====== Working data

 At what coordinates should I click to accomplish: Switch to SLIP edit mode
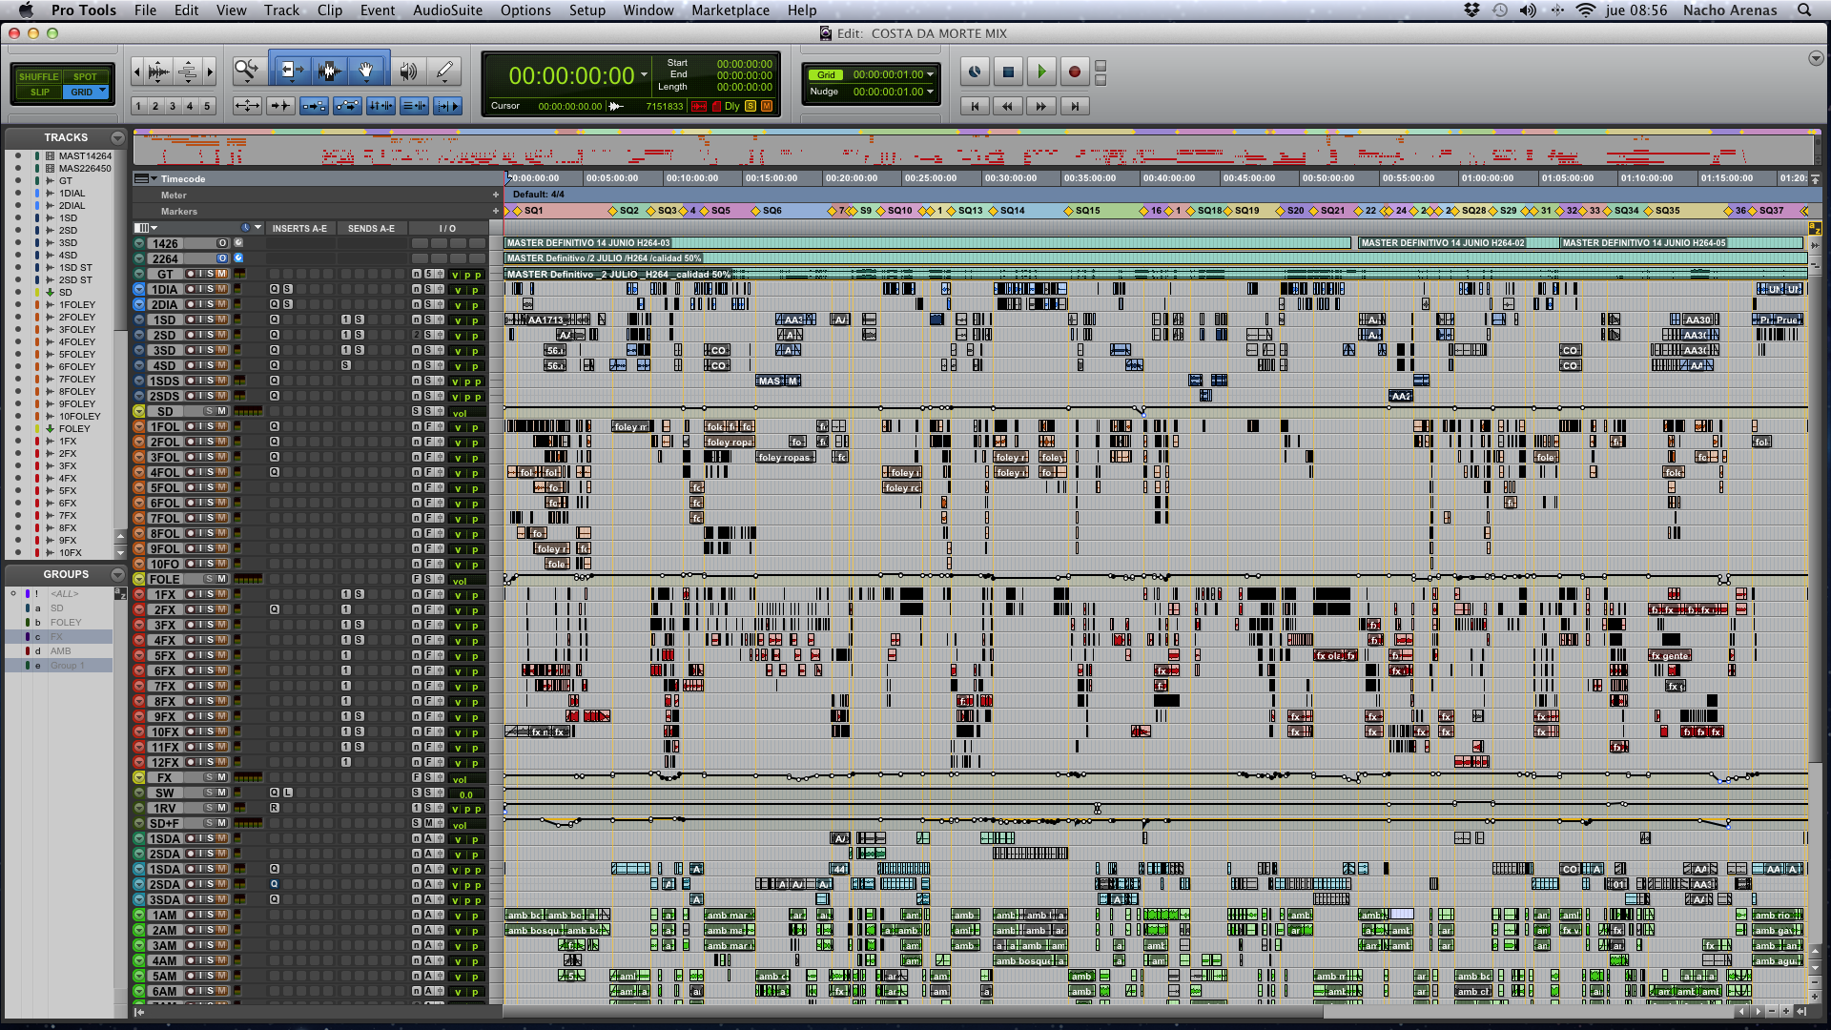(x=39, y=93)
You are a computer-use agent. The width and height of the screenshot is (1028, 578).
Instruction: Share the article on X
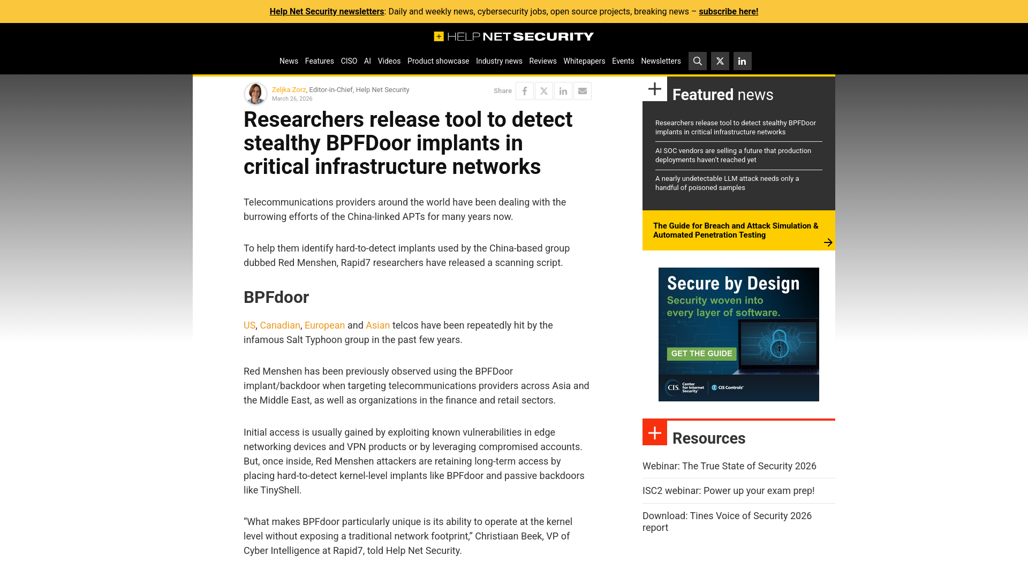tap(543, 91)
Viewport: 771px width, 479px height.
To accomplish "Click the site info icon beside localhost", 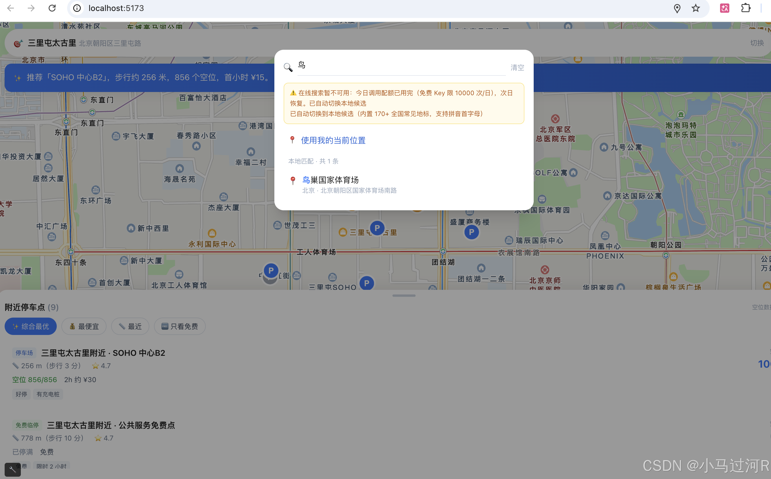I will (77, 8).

============

Exercise:
Locate all lines in the listing above with the word "width". Copy them.

Result of this exercise:
You are a computer-use agent. The width and height of the screenshot is (1028, 578).
Viewport: 771px width, 479px height.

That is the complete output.